= Passage =
Pat Vincent
- Born: Patrick Bernard Vincent 6 January 1926 Whataroa, New Zealand
- Died: 10 April 1983 (aged 57) Pittsburgh, PA, USA
- Height: 1.75 m (5 ft 9 in)
- Weight: 78 kg (172 lb)
- School: Christchurch Boys
- University: University of Canterbury
- Occupation: School teacher

Rugby union career
- Position: Halfback

Provincial / State sides
- Years: Team / Apps / (Points)
- Canterbury

International career
- Years: Team / Apps / (Points)
- 1956: New Zealand / 2 / (0)

Coaching career
- Years: Team
- 1959–62: Canterbury
- 1968–83: St. Mary's (CA)

= Pat Vincent =

Patrick Bernard Vincent (6 January 1926 - 10 April 1983) was a New Zealand rugby union player and later a rugby coach in the United States. A halfback, Vincent represented Canterbury at a provincial level, and was a member of the New Zealand national side, the All Blacks, in 1956. He played just two games for the All Blacks, both of them test matches against the touring South African team, and was captain on both occasions. He went on to be the Canterbury coach between 1959 and 1962.

= Given exercise 1 =
Extract the passage of the Pat Vincent text from "Coaching career" to "1959 and 1962.", copied word for word.

= Dataset extract =
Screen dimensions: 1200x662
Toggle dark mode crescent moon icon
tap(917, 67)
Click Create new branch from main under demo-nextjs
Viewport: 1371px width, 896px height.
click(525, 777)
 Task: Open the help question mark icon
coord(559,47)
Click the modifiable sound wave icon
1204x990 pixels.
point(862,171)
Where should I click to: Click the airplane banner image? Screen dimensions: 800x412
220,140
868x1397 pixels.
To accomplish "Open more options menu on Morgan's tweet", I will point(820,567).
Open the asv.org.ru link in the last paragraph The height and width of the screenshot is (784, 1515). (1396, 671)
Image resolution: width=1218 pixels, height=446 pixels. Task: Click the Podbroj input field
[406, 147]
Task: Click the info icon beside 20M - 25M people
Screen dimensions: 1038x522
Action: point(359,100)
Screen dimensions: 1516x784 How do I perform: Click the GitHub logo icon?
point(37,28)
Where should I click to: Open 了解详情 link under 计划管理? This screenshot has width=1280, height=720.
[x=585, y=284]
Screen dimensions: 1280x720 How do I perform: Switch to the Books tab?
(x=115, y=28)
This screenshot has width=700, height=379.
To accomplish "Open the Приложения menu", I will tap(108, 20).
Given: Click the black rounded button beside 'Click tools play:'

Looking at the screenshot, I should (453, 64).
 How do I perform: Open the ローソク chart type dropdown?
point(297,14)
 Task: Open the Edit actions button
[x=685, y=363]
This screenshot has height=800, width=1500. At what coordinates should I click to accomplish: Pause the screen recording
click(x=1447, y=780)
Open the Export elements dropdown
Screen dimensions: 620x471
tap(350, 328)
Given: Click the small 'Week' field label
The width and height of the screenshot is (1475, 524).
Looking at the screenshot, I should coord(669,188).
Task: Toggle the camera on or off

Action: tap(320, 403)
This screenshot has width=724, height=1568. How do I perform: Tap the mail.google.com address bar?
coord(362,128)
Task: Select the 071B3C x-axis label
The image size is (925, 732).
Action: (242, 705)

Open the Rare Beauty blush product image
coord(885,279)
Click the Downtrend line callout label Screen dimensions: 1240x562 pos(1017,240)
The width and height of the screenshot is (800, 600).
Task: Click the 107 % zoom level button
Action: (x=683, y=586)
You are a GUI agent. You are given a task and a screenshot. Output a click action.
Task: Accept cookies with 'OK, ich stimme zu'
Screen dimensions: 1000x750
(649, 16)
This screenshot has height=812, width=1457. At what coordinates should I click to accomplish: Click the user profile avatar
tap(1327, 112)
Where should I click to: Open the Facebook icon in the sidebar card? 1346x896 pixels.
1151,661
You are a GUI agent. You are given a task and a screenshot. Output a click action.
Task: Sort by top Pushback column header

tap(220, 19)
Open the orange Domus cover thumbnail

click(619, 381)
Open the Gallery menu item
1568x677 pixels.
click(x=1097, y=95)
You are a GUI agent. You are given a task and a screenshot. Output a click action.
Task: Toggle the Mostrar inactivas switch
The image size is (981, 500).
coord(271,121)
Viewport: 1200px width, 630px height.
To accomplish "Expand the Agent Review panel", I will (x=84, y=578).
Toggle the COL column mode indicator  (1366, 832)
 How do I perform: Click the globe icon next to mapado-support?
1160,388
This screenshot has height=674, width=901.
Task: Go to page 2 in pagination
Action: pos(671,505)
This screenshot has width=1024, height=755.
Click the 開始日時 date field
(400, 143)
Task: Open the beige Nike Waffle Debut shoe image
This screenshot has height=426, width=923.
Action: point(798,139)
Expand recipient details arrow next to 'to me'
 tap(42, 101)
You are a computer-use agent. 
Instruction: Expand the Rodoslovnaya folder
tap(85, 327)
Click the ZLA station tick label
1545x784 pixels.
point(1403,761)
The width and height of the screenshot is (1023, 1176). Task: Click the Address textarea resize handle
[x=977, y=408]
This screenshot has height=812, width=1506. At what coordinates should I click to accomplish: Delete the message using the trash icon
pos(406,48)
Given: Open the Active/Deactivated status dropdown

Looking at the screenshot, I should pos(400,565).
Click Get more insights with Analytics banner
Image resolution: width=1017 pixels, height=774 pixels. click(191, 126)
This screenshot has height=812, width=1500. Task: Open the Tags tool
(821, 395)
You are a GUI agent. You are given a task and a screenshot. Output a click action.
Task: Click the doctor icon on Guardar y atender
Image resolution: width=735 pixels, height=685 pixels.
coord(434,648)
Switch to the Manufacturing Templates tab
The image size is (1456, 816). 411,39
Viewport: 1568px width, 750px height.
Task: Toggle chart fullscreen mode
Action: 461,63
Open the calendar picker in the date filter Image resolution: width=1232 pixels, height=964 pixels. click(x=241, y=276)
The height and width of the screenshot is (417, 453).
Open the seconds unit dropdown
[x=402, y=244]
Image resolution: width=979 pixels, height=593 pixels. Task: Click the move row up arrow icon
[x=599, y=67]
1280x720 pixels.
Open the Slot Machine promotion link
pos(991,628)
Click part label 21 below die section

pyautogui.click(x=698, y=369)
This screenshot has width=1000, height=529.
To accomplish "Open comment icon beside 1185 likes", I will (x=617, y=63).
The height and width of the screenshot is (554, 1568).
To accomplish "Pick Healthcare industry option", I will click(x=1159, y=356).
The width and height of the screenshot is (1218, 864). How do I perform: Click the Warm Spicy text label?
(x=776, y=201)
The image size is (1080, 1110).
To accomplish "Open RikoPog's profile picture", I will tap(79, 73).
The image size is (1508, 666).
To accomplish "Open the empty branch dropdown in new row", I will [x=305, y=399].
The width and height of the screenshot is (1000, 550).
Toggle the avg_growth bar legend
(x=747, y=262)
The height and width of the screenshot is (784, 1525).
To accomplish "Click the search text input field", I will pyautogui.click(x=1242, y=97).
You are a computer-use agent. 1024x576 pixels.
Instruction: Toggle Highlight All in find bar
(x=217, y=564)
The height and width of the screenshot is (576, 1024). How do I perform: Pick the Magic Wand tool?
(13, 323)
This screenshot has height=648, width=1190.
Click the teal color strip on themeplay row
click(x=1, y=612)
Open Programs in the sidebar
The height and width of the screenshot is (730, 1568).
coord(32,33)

= Given exercise 2 =
Convert the records from the line with "Task: Toggle the camera on or off" to the line with "Action: point(798,139)" into a JSON list of strings, one string per line, omitting blank lines.

= Exercise solution 1 =
Coaching career
- Years: Team
- 1959–62: Canterbury
- 1968–83: St. Mary's (CA)

= Pat Vincent =

Patrick Bernard Vincent (6 January 1926 - 10 April 1983) was a New Zealand rugby union player and later a rugby coach in the United States. A halfback, Vincent represented Canterbury at a provincial level, and was a member of the New Zealand national side, the All Blacks, in 1956. He played just two games for the All Blacks, both of them test matches against the touring South African team, and was captain on both occasions. He went on to be the Canterbury coach between 1959 and 1962.

= Exercise solution 2 =
[
  "Task: Toggle the camera on or off",
  "Action: tap(320, 403)",
  "This screenshot has width=724, height=1568. How do I perform: Tap the mail.google.com address bar?",
  "coord(362,128)",
  "Task: Select the 071B3C x-axis label",
  "The image size is (925, 732).",
  "Action: (242, 705)",
  "Open the Rare Beauty blush product image",
  "coord(885,279)",
  "Click the Downtrend line callout label Screen dimensions: 1240x562 pos(1017,240)",
  "The width and height of the screenshot is (800, 600).",
  "Task: Click the 107 % zoom level button",
  "Action: (x=683, y=586)",
  "You are a GUI agent. You are given a task and a screenshot. Output a click action.",
  "Task: Accept cookies with 'OK, ich stimme zu'",
  "Screen dimensions: 1000x750",
  "(649, 16)",
  "This screenshot has height=812, width=1457. At what coordinates should I click to accomplish: Click the user profile avatar",
  "tap(1327, 112)",
  "Where should I click to: Open the Facebook icon in the sidebar card? 1346x896 pixels.",
  "1151,661",
  "You are a GUI agent. You are given a task and a screenshot. Output a click action.",
  "Task: Sort by top Pushback column header",
  "tap(220, 19)",
  "Open the orange Domus cover thumbnail",
  "click(619, 381)",
  "Open the Gallery menu item",
  "1568x677 pixels.",
  "click(x=1097, y=95)",
  "You are a GUI agent. You are given a task and a screenshot. Output a click action.",
  "Task: Toggle the Mostrar inactivas switch",
  "The image size is (981, 500).",
  "coord(271,121)",
  "Viewport: 1200px width, 630px height.",
  "To accomplish \"Expand the Agent Review panel\", I will (x=84, y=578).",
  "Toggle the COL column mode indicator  (1366, 832)",
  " How do I perform: Click the globe icon next to mapado-support?",
  "1160,388",
  "This screenshot has height=674, width=901.",
  "Task: Go to page 2 in pagination",
  "Action: pos(671,505)",
  "This screenshot has width=1024, height=755.",
  "Click the 開始日時 date field",
  "(400, 143)",
  "Task: Open the beige Nike Waffle Debut shoe image",
  "This screenshot has height=426, width=923.",
  "Action: point(798,139)"
]